De manera tal que la mendicidad de los indígenas no revela solamente una situación de violencia en el caso Colombiano, sino además muestra una situación de desestructuración social y de crisis ambiental, en la cual predomina la visión de la monoproducción, la propiedad privada y la productividad económica de los recursos naturales.

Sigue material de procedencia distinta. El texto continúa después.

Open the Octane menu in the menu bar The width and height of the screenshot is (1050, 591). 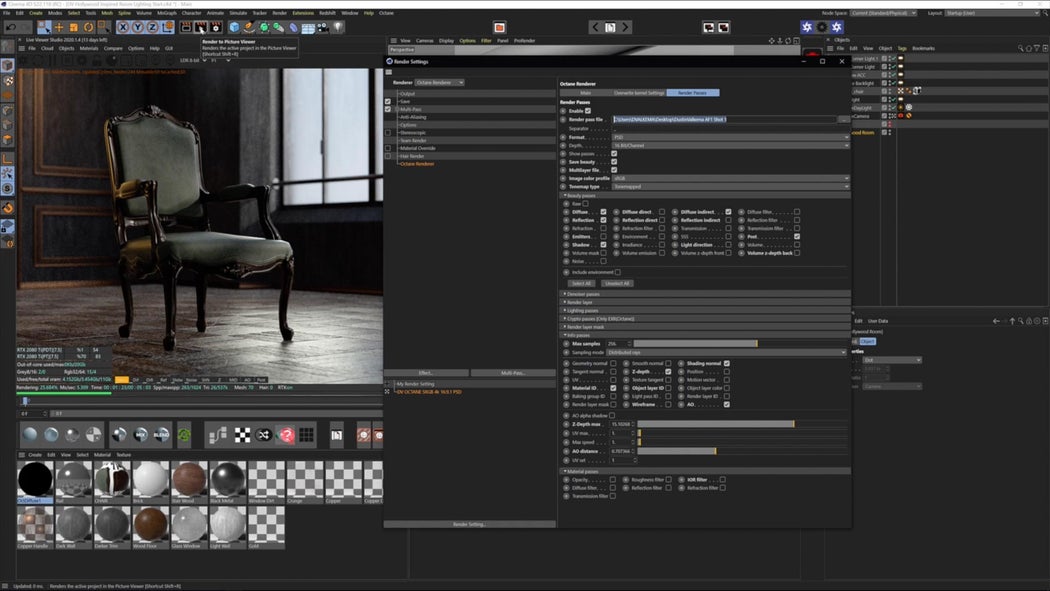[x=387, y=13]
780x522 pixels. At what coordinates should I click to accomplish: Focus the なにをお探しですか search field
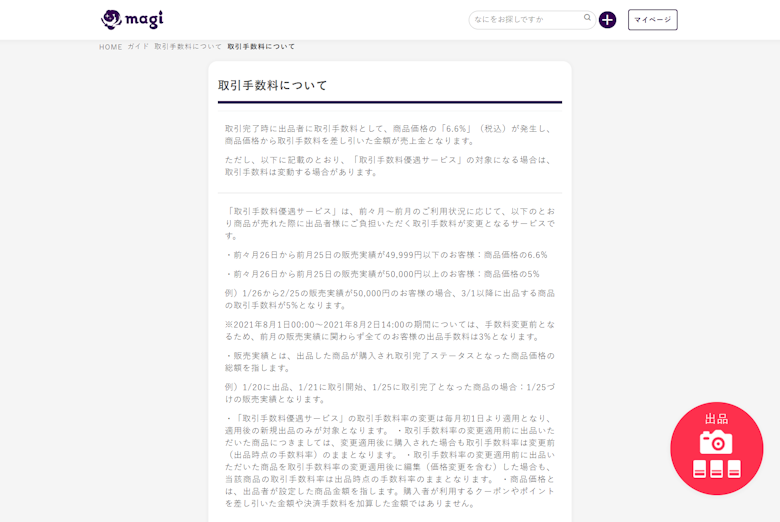pyautogui.click(x=525, y=19)
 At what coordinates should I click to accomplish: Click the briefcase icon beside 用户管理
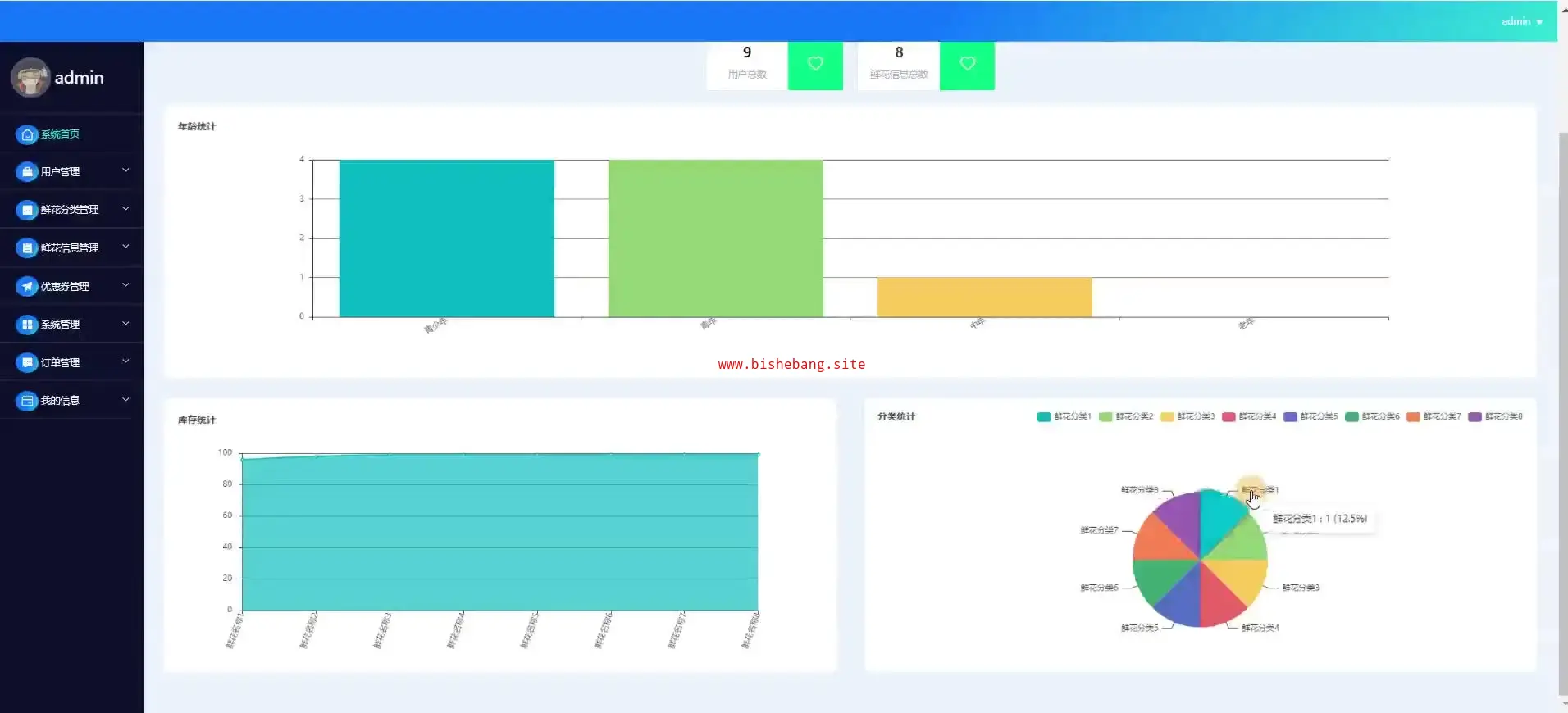click(x=27, y=172)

Situación en la que no solo se ven envueltos los pueblos indígenas sino además los afrocolombianos y campesinos, que hacen que el problema sea aún mas grave, pues la vulnerabilidad no solo se dimensiona en términos económicos y de bienestar sino que en este caso toma una relevancia la cultura, pues en últimas el desmembramiento de las comunidades causado por el desplazamiento forzado y la crisis económicas es una amenaza la estabilidad cultural, que en muchas ocasiones determina la convivencia de la gente y la reproducción social.

 

El choque cultural que genera llegar a un espacio nuevo, con gente diferente, con otras costumbres y formas de vida, necesariamente causa traumas sociales que se ven reflejados en problemas de salud y de otra índole como la mendicidad misma. Las familias embera dispersas en la ciudad se desarticulan de sus sistemas culturales, pues por ejemplo el papel de los jaibaná, o médicos tradicionales, deja de existir al no tener una comunidad que lo legitime. De esta manera, las estrategias de inserción en la ciudad pasan por acudir a la misma condición de indígena para que la mendicidad sea más efectiva, pues la imagen del buen salvaje, tan reiterado en diferentes espacios académicos, funciona en la realidad. Mal harían los indígenas en dejarse morir de hambre en una ciudad.